- [TEXTO]

═══

O Voyeur (Tinto Brass, 1994)
Com: Francesco Casale, Katarina Vasilissa, Cristina Garavaglia, Raffaella Offidani, Antonio Salines
Por algum motivo que ainda tenho que descobrir, O Voyeur é considerado um dos melhores filmes de Tinto Brass. Pode ser que sim, pode ser que não. Na minha opinião, nenhum dos mais recentes ao qual fui exposto foi além do controverso Calígula (1979). Todos eles são rasos, quase totalmente fúteis em sua essência, com valores técnicos que nem sempre conseguem ser notados em meio ao vácuo narrativo e ao excesso voyeurístico. Os colírios da vez são Katarina Vasilissa, a esposa do tal voyeur do título (Francesco Casale), e a espevitada Cristina Garavaglia, enfermeira do pai do tal voyeur do título. O voyeur passa todo o filme só assistindo às duas atormentarem sua vida, se torturando por não saber com quem sua volátil esposa anda pulando a cerca. Bem, pelo menos Tinto Brass injeta algum senso cinematográfico em seus enquadramentos e movimentos de câmera, tirando seu filme da categoria dos softcore rasteiros da programação da madrugada.
O Nevoeiro (Frank Darabont, 2007)
Com: Thomas Jane, Marcia Gay Harden, Laurie Holden, Toby Jones, Andre Braugher
Às vezes o cinema é capaz de produzir parcerias imbatíveis, e com O Nevoeiro mais uma delas se solidifica. Esta pode (ainda) não ser tão evidente quanto a de outras duplas famosas como Jerry Lewis e Dean Martin, Mel Gibson e Danny Glover, Ingmar Bergman e Liv Ullmann ou Steven Spielberg e George Lucas.
A parceria à que me refiro é, obviamente, Frank Darabont e Stephen King. Darabont é, atualmente, um dos diretores mais bem aceitos tanto por público quanto por crítica. Todos os seus trabalhos mais conhecidos foram adaptados da prosa de King (Um Sonho de Liberdade, À Espera de um Milagre e este aqui), e compartilham entre si características que os fazem filmaços imperdíveis: todos são extremamente envolventes, humanamente desconcertantes e, do ponto de vista técnico, filmados com um olhar completamente alinhado com os gêneros aos quais pertencem.

═══

Retome as resenhas de filmes a partir da última frase apresentada e dê-lhes continuidade. Os dados não têm papel algum nesta tarefa.

- [EXTRATO DE DADOS]
═══

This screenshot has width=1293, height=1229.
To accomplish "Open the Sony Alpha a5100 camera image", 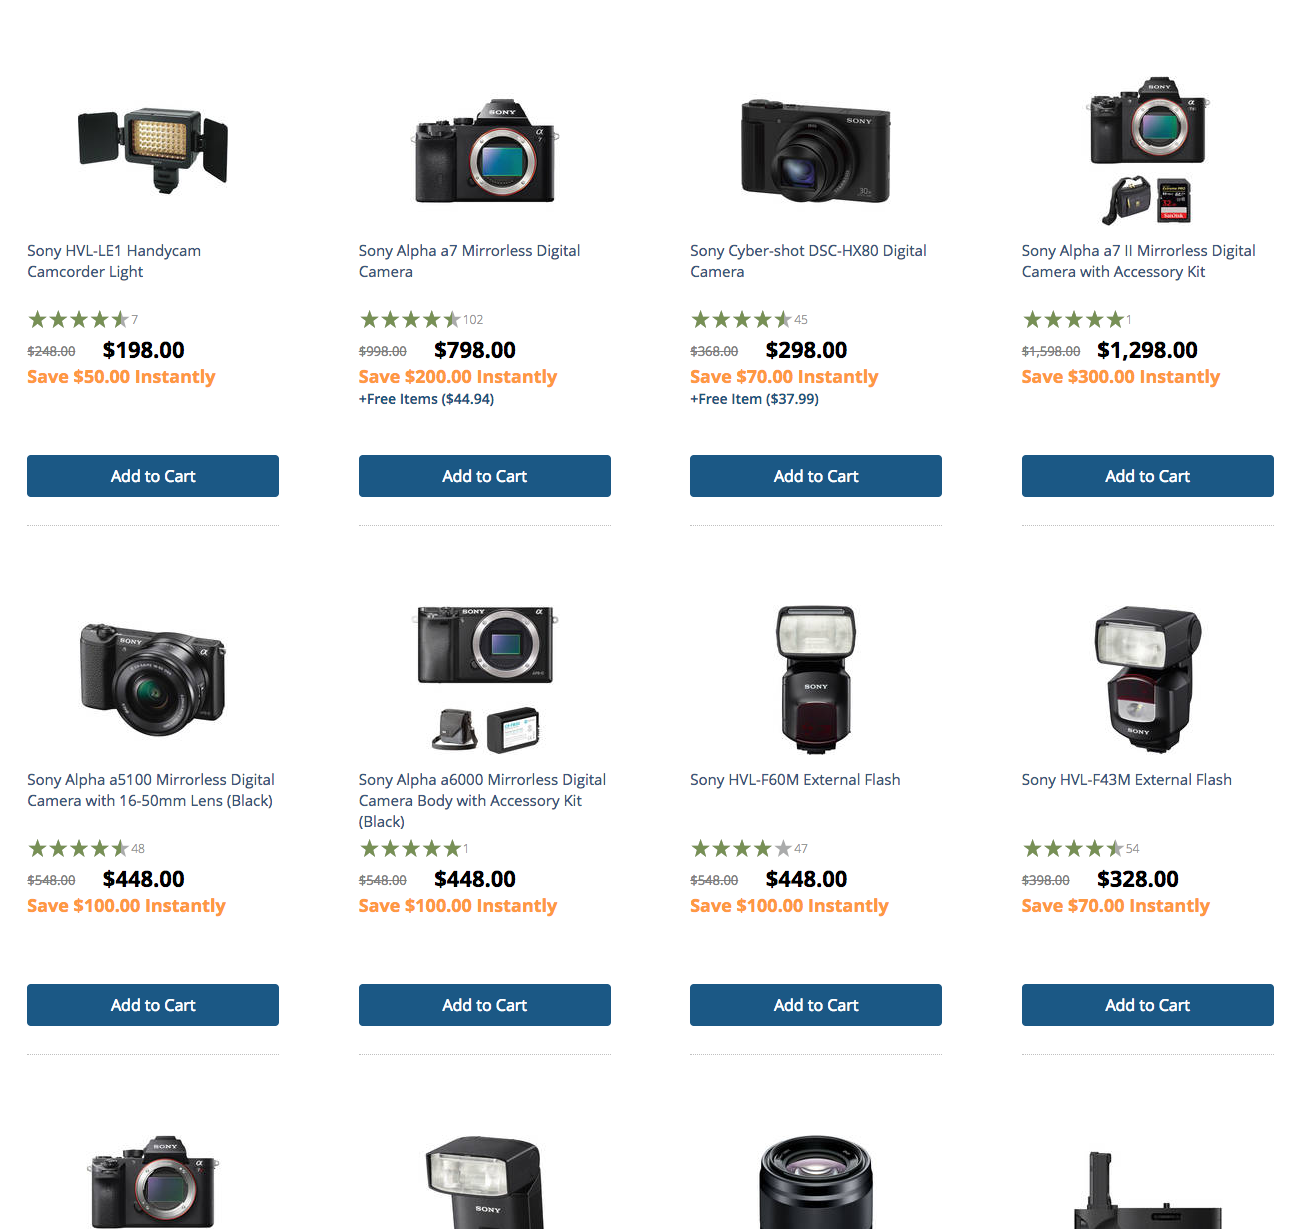I will tap(153, 679).
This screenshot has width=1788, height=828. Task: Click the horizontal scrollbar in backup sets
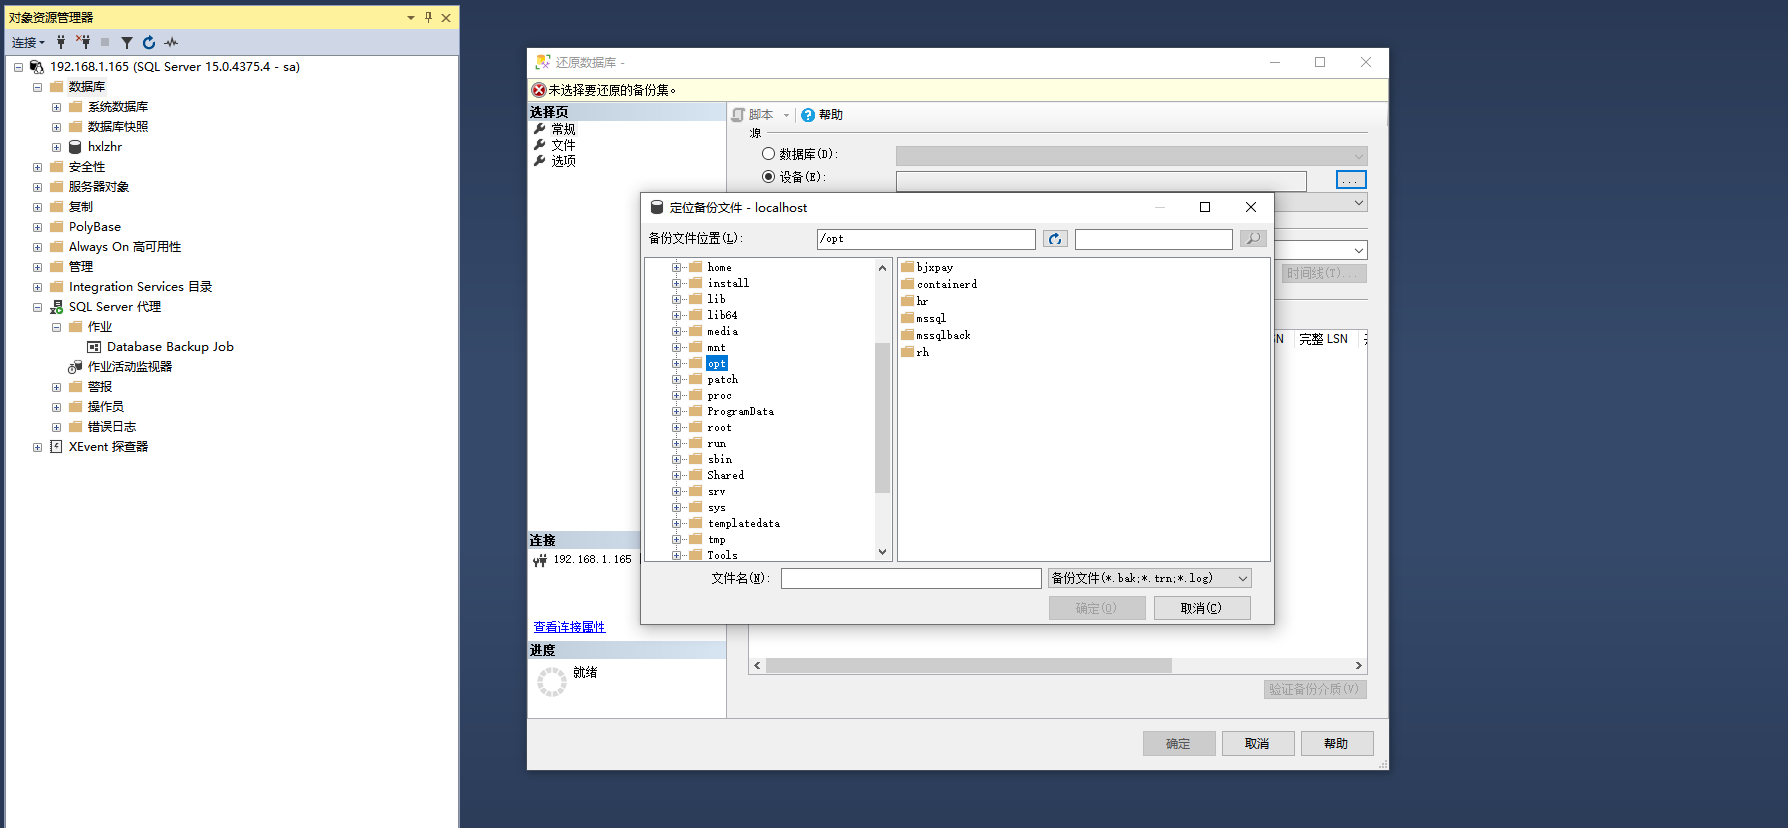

═══

- [RESPOSTA]
O Nevoeiro, por exemplo, ao contrário dos demais filmes mencionados, é um terror puro. Parece mais uma refilmagem ou reciclagem de A Bruma Assassina (John Carpenter, 1980), mas está bem longe disso. Tematicamente, ele compartilha elementos com o recente Fim dos Tempos de Shyamalan (para quem não engole o indiano e seu senso artístico, já vou avisando que King e Darabont são mais claros em suas explicações e em seu desfecho, mas não menos contundentes). A história é simples e traga o espectador para uma situação inicialmente desconhecida, e a seguir desesperadora. Certo dia, depois de uma tempestade, um grupo de pessoas acaba preso dentro de um supermercado quando um agressivo nevoeiro tira toda a visibilidade ambiente. Há algo do lado de fora, algo que todos irão descobrir em breve o que é.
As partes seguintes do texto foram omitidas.